** STATED TASK **
Retype the lines from the first one through the line containing "(1496, 270).", including both, character for character.

** DATA SECTION **
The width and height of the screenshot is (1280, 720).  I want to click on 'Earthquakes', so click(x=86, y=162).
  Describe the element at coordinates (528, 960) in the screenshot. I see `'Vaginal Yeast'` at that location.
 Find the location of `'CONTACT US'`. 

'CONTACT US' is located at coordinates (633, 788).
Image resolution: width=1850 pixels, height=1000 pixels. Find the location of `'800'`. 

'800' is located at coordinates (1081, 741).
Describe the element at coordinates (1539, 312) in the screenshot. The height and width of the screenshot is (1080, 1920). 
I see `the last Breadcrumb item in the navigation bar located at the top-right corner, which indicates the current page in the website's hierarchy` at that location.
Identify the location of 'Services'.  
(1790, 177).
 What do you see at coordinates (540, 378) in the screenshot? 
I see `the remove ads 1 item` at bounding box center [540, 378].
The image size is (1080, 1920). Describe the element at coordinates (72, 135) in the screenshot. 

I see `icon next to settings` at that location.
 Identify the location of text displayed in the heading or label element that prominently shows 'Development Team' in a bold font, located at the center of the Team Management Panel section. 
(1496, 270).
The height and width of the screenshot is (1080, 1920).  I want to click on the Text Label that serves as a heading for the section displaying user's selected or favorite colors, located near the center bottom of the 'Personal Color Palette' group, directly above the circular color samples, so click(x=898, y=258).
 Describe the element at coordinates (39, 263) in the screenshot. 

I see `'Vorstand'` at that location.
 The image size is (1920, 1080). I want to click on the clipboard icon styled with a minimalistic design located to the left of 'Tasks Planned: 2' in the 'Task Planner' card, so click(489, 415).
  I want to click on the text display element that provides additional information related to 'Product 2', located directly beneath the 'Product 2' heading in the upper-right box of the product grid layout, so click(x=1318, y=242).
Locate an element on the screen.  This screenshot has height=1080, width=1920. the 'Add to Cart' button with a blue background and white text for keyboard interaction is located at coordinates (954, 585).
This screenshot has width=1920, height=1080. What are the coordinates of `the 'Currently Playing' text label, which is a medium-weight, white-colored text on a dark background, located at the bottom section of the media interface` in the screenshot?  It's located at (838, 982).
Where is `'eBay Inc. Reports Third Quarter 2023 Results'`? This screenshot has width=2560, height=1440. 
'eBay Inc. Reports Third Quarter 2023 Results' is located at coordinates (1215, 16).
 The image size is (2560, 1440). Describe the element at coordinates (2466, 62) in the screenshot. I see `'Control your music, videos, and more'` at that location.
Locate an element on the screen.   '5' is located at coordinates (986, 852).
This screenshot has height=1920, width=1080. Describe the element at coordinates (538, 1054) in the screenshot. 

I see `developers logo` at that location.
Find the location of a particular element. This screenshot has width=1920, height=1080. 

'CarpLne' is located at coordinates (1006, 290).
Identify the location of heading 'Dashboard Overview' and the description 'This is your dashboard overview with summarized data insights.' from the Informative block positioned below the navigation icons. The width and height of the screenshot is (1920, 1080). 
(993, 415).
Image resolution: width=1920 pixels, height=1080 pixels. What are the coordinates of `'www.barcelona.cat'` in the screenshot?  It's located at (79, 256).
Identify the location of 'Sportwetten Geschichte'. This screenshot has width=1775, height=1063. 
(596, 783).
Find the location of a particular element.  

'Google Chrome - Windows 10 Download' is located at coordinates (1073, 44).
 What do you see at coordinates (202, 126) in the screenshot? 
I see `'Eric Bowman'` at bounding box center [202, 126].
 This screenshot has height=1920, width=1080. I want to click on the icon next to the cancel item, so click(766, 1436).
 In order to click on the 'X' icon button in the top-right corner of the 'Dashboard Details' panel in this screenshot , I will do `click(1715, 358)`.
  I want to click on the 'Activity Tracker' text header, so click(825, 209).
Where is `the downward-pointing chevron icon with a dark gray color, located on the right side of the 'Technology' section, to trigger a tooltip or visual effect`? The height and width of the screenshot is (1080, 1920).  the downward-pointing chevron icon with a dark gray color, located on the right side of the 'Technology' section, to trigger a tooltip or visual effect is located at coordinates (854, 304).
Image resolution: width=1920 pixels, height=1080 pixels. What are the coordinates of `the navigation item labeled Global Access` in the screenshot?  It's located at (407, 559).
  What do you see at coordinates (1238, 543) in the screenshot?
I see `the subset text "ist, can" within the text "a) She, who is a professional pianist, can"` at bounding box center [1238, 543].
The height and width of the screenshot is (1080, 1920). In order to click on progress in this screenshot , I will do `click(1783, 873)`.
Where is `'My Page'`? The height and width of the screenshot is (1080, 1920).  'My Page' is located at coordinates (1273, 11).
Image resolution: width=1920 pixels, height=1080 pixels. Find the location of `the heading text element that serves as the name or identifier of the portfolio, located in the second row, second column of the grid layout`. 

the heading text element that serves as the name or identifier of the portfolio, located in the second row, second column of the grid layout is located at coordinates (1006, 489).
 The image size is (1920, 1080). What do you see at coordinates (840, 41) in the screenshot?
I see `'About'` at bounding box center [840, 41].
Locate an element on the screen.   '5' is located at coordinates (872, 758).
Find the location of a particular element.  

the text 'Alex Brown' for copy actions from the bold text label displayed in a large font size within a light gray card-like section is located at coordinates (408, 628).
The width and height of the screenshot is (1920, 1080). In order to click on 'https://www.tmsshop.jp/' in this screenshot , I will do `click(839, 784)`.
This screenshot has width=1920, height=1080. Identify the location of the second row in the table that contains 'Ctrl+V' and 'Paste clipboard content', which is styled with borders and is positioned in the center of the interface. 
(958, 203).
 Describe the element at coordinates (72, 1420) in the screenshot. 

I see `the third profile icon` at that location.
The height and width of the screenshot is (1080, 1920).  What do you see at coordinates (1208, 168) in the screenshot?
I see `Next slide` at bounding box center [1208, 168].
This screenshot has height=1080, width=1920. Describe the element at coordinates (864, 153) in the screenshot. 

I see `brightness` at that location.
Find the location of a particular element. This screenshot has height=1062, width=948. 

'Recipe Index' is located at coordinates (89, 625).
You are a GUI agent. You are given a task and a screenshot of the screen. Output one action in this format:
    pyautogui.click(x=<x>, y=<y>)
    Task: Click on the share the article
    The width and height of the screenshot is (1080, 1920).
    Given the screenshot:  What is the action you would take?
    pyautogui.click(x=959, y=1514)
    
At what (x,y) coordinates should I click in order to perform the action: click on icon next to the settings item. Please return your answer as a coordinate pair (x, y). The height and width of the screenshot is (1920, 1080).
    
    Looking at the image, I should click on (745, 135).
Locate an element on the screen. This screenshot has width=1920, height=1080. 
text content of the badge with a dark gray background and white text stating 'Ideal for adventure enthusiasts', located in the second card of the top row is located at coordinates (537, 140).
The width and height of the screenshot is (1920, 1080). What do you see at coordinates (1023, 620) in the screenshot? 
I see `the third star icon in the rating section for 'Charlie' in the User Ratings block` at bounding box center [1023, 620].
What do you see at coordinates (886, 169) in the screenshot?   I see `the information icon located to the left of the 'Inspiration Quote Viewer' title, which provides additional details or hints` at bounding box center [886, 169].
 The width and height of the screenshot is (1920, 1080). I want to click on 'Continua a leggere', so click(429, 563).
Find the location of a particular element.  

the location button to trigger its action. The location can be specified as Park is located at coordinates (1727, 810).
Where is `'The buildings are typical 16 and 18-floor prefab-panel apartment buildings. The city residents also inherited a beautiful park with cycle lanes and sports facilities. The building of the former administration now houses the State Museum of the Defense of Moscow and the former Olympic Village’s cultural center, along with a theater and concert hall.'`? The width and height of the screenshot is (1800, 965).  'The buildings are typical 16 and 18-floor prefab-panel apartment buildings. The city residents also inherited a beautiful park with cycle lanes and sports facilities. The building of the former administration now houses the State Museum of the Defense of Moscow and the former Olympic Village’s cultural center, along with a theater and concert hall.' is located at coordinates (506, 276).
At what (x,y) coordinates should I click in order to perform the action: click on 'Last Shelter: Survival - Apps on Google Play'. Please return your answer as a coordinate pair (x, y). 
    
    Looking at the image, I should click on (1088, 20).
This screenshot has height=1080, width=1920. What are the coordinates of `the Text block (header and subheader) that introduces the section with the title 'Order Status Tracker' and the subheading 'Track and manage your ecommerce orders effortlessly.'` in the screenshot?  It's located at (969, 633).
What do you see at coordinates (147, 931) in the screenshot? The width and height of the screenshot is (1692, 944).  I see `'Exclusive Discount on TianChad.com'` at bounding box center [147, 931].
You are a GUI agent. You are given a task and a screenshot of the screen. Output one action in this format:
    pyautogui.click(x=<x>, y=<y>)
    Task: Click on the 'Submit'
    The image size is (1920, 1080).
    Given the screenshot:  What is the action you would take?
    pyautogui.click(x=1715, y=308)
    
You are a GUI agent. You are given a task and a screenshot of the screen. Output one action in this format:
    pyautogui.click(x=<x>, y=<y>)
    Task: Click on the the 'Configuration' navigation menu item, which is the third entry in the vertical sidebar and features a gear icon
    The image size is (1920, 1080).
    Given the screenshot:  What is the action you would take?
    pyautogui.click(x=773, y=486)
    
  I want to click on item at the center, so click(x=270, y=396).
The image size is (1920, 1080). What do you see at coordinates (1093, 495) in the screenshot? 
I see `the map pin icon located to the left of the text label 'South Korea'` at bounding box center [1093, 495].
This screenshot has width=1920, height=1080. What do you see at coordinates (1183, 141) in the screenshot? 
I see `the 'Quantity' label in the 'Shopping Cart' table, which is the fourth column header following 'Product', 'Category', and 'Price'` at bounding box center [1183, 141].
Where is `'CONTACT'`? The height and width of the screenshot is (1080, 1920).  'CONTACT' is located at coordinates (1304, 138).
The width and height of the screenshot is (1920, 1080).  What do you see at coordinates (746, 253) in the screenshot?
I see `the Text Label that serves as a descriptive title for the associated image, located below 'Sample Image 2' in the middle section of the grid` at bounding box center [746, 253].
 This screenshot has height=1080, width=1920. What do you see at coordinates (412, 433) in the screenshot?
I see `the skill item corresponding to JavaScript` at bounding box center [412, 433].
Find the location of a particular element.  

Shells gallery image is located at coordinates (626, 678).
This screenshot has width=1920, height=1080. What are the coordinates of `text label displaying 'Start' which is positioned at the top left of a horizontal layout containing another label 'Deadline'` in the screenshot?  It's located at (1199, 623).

** PROBLEM SOLUTION **
The width and height of the screenshot is (1280, 720).  I want to click on 'Earthquakes', so click(x=86, y=162).
  Describe the element at coordinates (528, 960) in the screenshot. I see `'Vaginal Yeast'` at that location.
 Find the location of `'CONTACT US'`. 

'CONTACT US' is located at coordinates (633, 788).
Image resolution: width=1850 pixels, height=1000 pixels. Find the location of `'800'`. 

'800' is located at coordinates (1081, 741).
Describe the element at coordinates (1539, 312) in the screenshot. The height and width of the screenshot is (1080, 1920). 
I see `the last Breadcrumb item in the navigation bar located at the top-right corner, which indicates the current page in the website's hierarchy` at that location.
Identify the location of 'Services'.  
(1790, 177).
 What do you see at coordinates (540, 378) in the screenshot? 
I see `the remove ads 1 item` at bounding box center [540, 378].
The image size is (1080, 1920). Describe the element at coordinates (72, 135) in the screenshot. 

I see `icon next to settings` at that location.
 Identify the location of text displayed in the heading or label element that prominently shows 'Development Team' in a bold font, located at the center of the Team Management Panel section. 
(1496, 270).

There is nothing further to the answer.